In more recent years, macOS at least has largely been on feature parity with new iOS releases. But there’s no reason to put the Mac into stasis: it could use some revolution.
This could be anything from redesigning the aesthetics to rethinking some of the included apps to reconsidering whole paradigms of user interface. (Those stoplight widgets were great back in the day—but how useful are they now? Do people minimize to the Dock that often?) In particular, I’d like to see a big focus on improving Shortcuts to let users come up with their own ways of tweaking the system and perhaps a closer look at the Finder, which is starting to feel its age.
watchOS: Get with the times
The Apple Watch got short shrift at last year’s WWDC, so this year the theme should be modernization. Like the iPad, the Apple Watch is a great piece of hardware, but the software sometimes holds it back. There is a slew of great watch faces…but only some are really designed for the latest watch screens. The side button seems like it could be useful for more than switching between apps. And surely there’s a better way to organize all those apps that we’ve installed (or, if you’re like me, haven’t because they’re so cluttered).
tvOS: Watch it!
The Apple Watch wasn’t the only platform that didn’t change much last year: the Apple TV also stayed largely the same. And it’s not bad really, but as our streaming future has coalesced, the Apple TV is starting to feel like it’s missed out on its promise of bringing everything we watch into one space, which is why my theme for tvOS 16 is collaboration.

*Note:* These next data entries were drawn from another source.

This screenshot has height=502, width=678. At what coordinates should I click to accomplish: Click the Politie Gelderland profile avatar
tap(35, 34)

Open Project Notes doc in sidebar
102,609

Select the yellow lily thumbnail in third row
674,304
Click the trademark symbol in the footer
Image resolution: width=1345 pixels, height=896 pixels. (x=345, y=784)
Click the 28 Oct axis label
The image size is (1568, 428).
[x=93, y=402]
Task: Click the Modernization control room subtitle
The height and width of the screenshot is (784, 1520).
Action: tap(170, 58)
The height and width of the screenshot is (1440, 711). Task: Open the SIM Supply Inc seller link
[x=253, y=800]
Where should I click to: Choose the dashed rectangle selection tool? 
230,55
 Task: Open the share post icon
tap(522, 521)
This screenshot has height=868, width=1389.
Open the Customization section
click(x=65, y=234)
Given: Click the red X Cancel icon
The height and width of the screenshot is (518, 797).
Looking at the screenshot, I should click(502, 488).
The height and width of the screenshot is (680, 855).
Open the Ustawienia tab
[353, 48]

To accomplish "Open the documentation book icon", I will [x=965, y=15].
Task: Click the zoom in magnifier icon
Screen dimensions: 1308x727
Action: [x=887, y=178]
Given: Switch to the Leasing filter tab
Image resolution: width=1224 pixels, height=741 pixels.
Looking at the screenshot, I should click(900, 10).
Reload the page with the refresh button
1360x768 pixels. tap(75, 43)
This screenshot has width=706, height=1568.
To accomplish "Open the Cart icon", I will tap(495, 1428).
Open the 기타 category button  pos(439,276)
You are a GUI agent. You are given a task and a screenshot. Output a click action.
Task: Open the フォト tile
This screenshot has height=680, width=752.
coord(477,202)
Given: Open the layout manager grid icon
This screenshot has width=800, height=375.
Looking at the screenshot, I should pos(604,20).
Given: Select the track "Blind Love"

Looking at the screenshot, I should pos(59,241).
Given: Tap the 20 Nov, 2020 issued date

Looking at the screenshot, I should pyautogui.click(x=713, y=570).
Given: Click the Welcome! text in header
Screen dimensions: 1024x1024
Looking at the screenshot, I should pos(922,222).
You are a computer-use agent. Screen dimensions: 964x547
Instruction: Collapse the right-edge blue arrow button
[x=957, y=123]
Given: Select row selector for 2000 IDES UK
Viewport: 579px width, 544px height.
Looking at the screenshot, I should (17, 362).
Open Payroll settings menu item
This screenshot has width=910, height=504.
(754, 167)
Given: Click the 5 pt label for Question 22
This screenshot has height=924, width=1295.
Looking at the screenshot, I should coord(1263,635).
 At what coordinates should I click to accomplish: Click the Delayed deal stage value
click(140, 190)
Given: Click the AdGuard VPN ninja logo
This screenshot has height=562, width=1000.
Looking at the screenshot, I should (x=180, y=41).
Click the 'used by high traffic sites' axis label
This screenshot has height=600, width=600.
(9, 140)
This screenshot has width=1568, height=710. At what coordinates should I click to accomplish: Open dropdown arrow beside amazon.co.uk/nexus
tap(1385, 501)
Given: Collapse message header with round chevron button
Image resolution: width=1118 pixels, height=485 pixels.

The TV app was a good start, but it’s become a confusing ground for highlighting Apple’s own content as well as trying to accommodate other players. And yes, I’m talking about the elephant in the room here: Netflix. It’s time for Apple to strike a deal with the streamer behemoth and figure out a way to get it and any other holdouts integrated into the one-stop-shop that the Apple TV should be. A unified interface is only as good as its missing links and Netflix is a big one.
That may require swallowing some pride, but once again the Apple of today is hardly the Apple of yesteryear. As the old saying goes, the best time to make a change was yesterday—the second-best time is today.